Metz (Frankreich) – Nicht nur Menschen sind für unsere Sicherheit im Einsatz, oft unterstützen auch Polizeihunde die Behörden – so geschehen während eines Erstligaspiels im französischen Fußball. Leider verstarb an diesem Wochenende ein solcher Vierbeiner im Dienst.

Die französische Police Nationale teilte auf ihren Social-Media-Kanälen mit: „Unsere Gedanken sind bei der Hundestaffel in Metz, deren Polizeihund Dino während der Absicherung der Begegnung zwischen dem FC Metz und Olympique Lyon an einem Herzinfarkt im Einsatz starb.“

Begleitet wurde die Meldung von einem Bild des Belgischen Schäferhundes, der seit mehr als zwei Jahren Teil der Hundestaffel war und maßgeblich zur Sicherheit im Polizeialltag beitrug.

Laut Medienberichten wurde Dino eingesetzt, als sich die Lage zwischen den Fangruppen bereits vor dem Spiel außerhalb des Stadions zuspitzte.

Rund 200 Anhänger von Metz sollen auf eine gleich große Zahl von Lyon-Fans gewartet haben, um eine Auseinandersetzung zu provozieren. Dabei sollen einige Personen Vermummungen getragen und Schlagwerkzeuge wie Eisenstangen benutzt haben.

Die Polizei griff ein, um die Randalierer auseinanderzutreiben.
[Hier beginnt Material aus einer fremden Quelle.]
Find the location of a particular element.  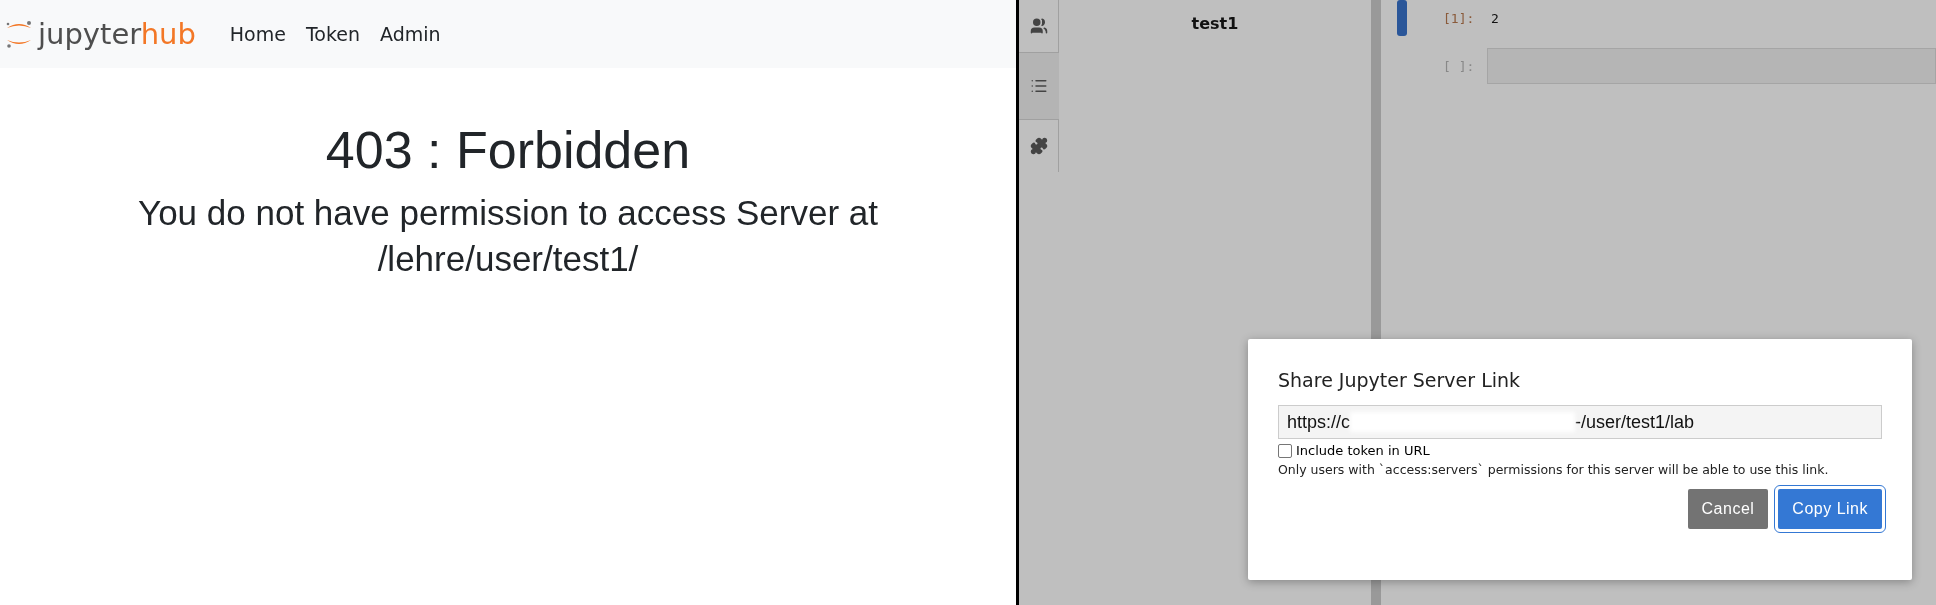

cell-output: 2 is located at coordinates (1495, 18).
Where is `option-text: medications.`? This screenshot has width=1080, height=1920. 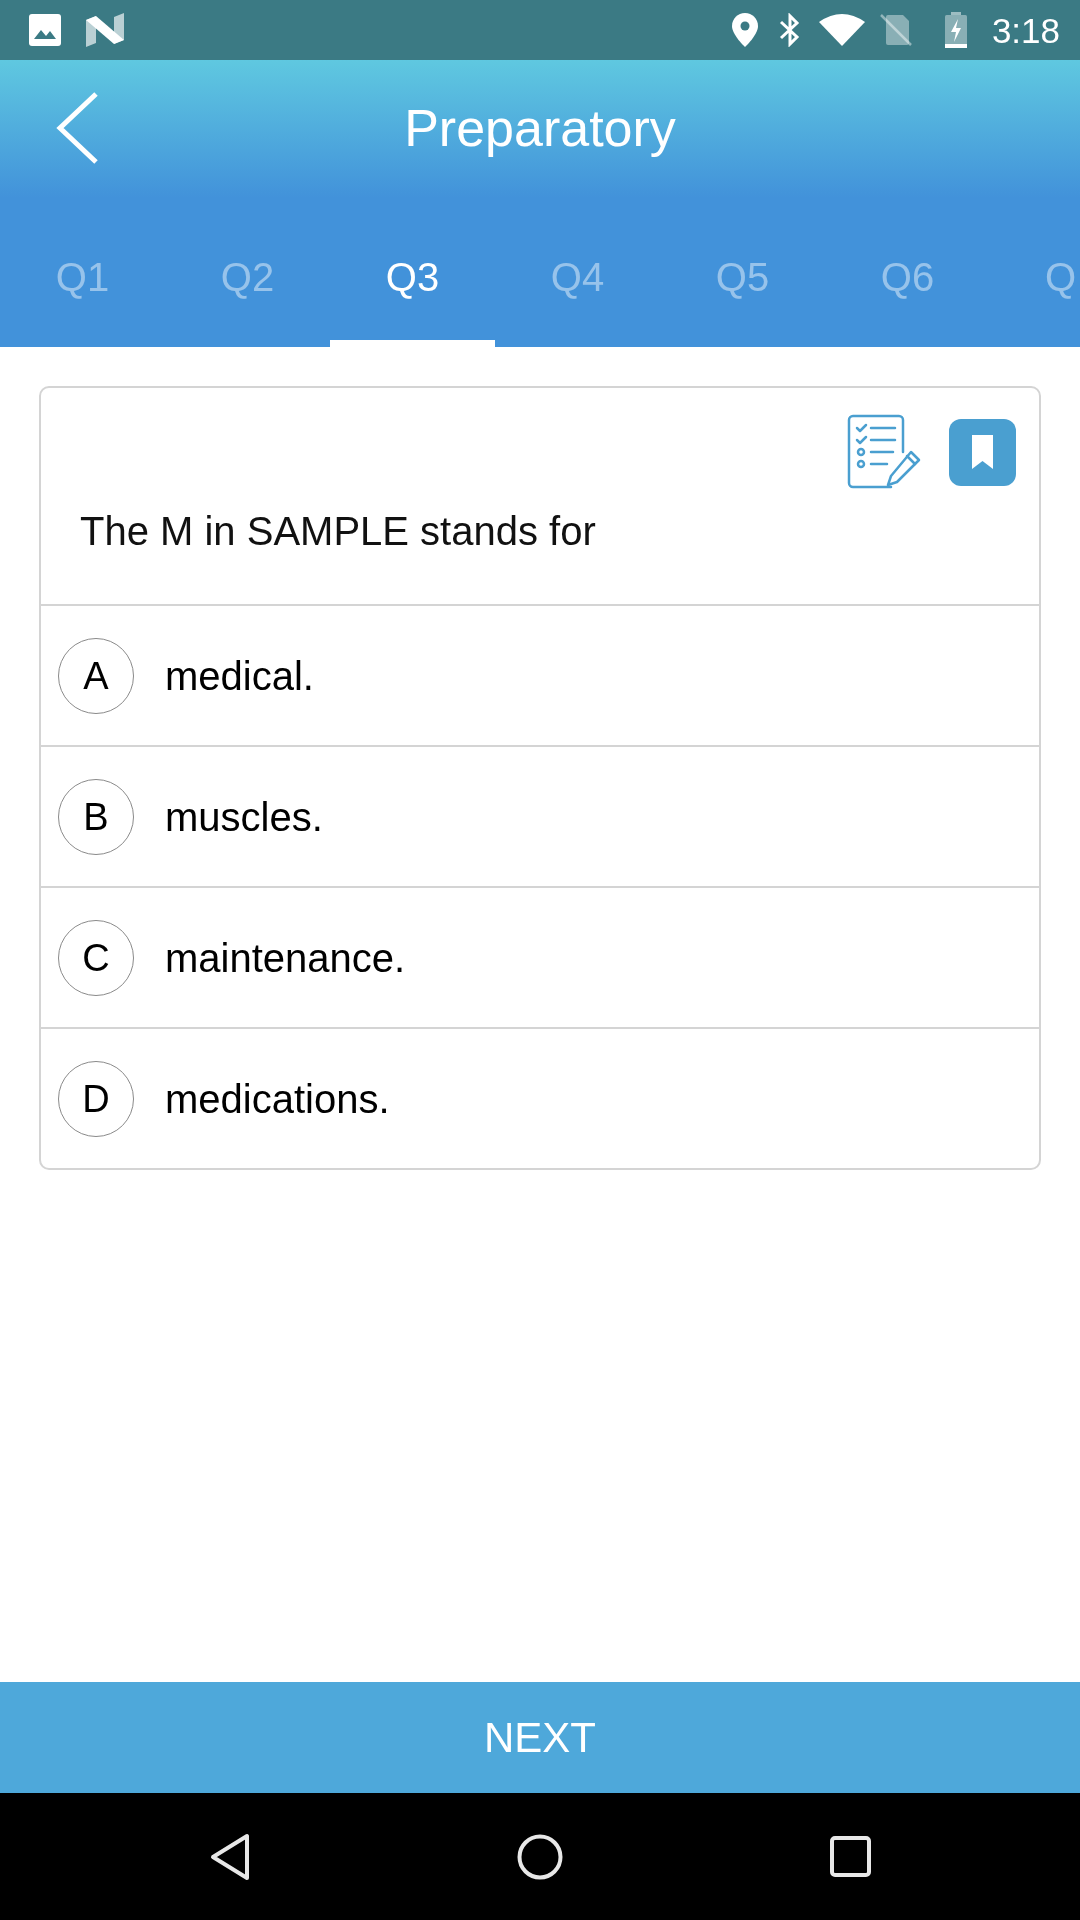 option-text: medications. is located at coordinates (278, 1099).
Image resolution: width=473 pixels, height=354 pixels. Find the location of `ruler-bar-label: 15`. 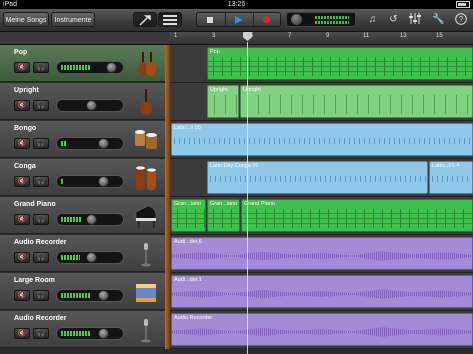

ruler-bar-label: 15 is located at coordinates (440, 36).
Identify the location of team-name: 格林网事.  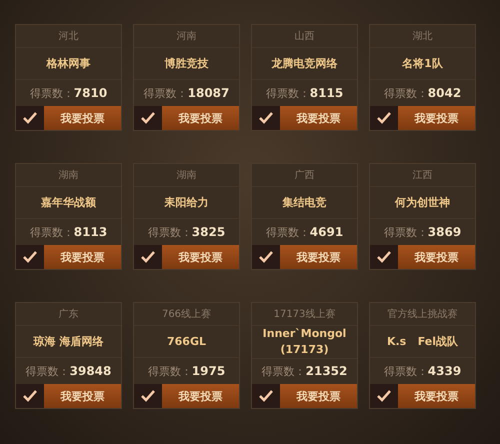
(68, 64).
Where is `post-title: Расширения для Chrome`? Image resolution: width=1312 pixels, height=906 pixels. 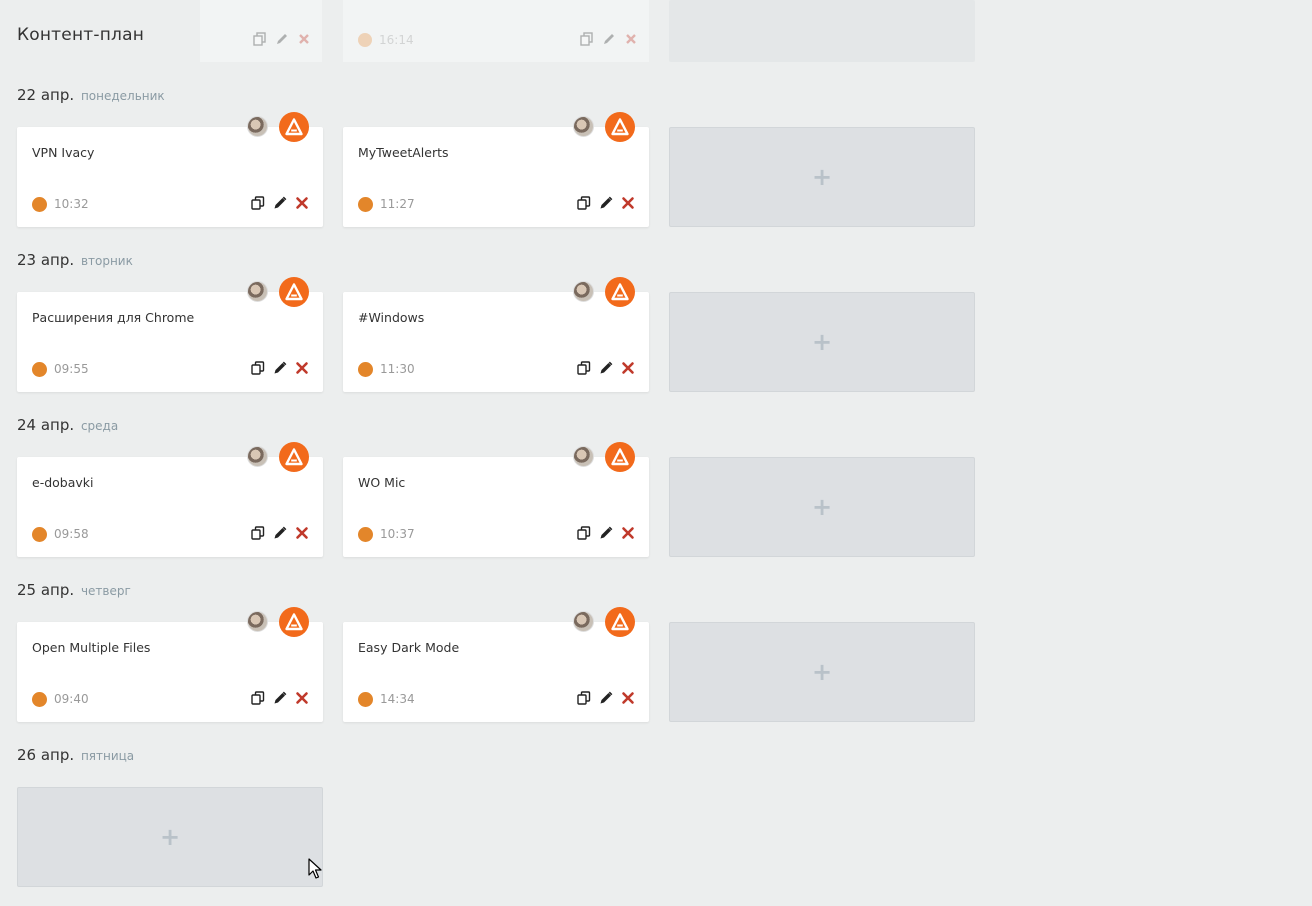
post-title: Расширения для Chrome is located at coordinates (113, 318).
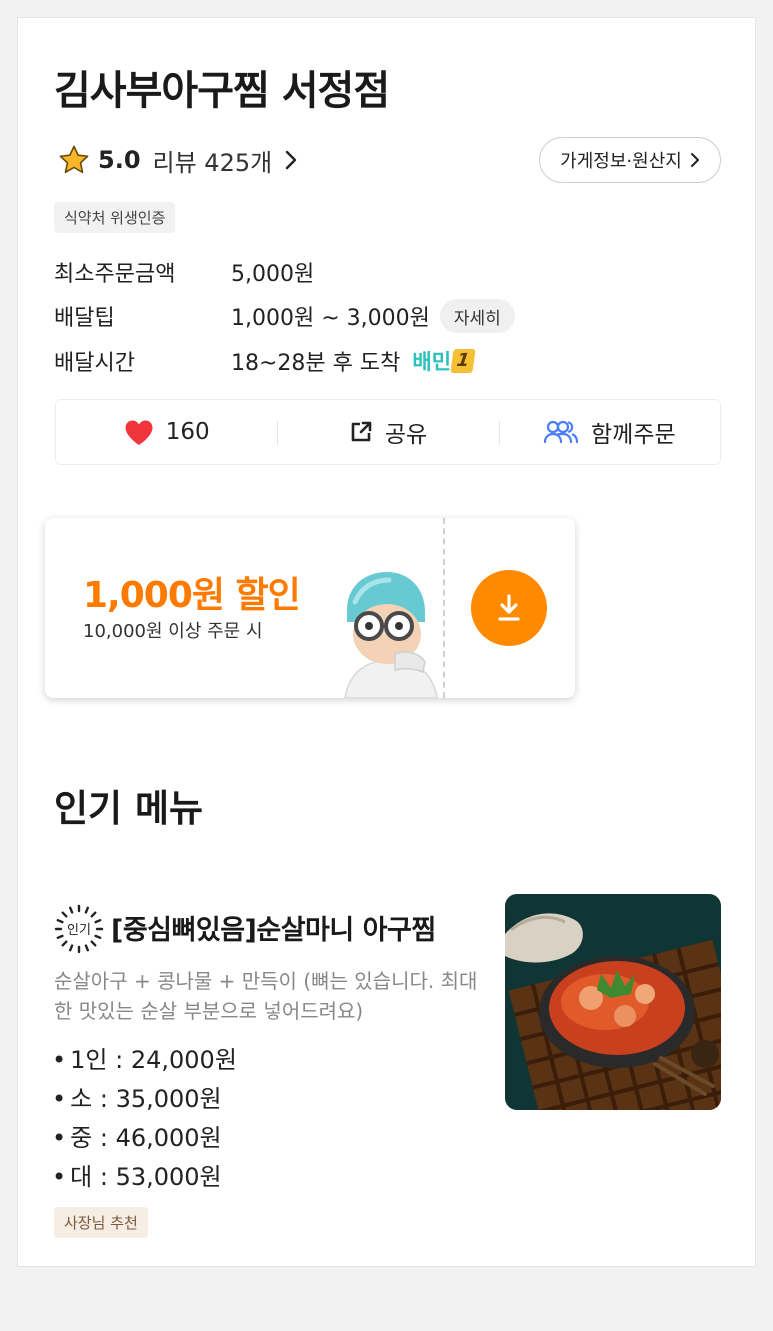  Describe the element at coordinates (362, 432) in the screenshot. I see `share-icon` at that location.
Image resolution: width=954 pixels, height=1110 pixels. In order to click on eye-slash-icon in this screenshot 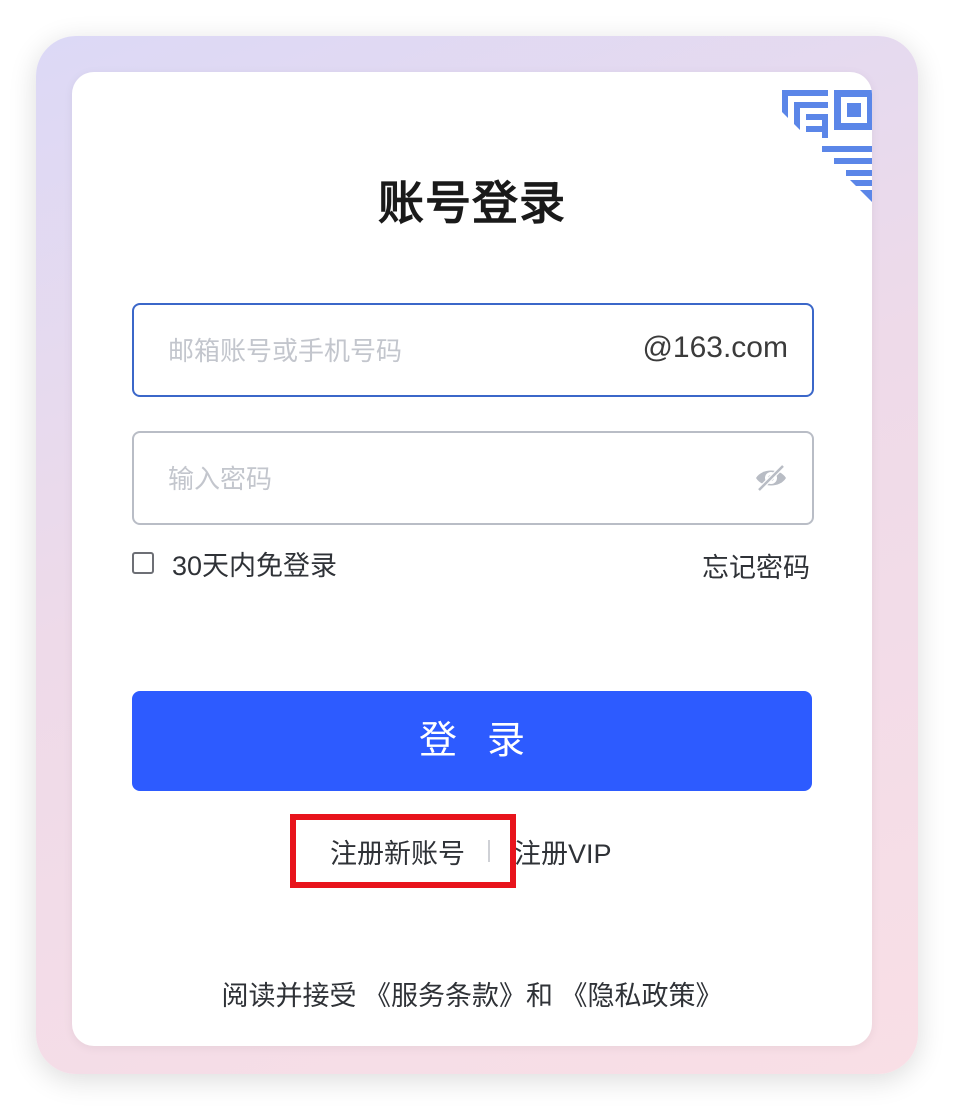, I will do `click(771, 478)`.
Im Einsatz war auch die Hundestaffel, zu der Dino gehörte.

Wie die Zeitung „Le Républicain Lorrain“ unter Berufung auf David Ghisleri von der Polizeigewerkschaft Alliance Police berichtet, begann der Hundeführer unmittelbar nach Dinos Zusammenbruch mit den Wiederbelebungsmaßnahmen.

Trotz der Bemühungen verstarb der Hund im Alter von fünf Jahren noch am Einsatzort. Nach ersten Ermittlungen wurde Dino nicht angegriffen, vielmehr erlitt der Hund einen Herzinfarkt.

Die Gewerkschaft erklärte auf sozialen Plattformen: „Der Verlust eines Diensthundes trifft das gesamte Team hart“ und sicherte den Kollegen der Metzser Hundestaffel volle Unterstützung zu.

Im Rahmen einer Trauerfeier soll Dino nun die letzte Ehre erwiesen werden.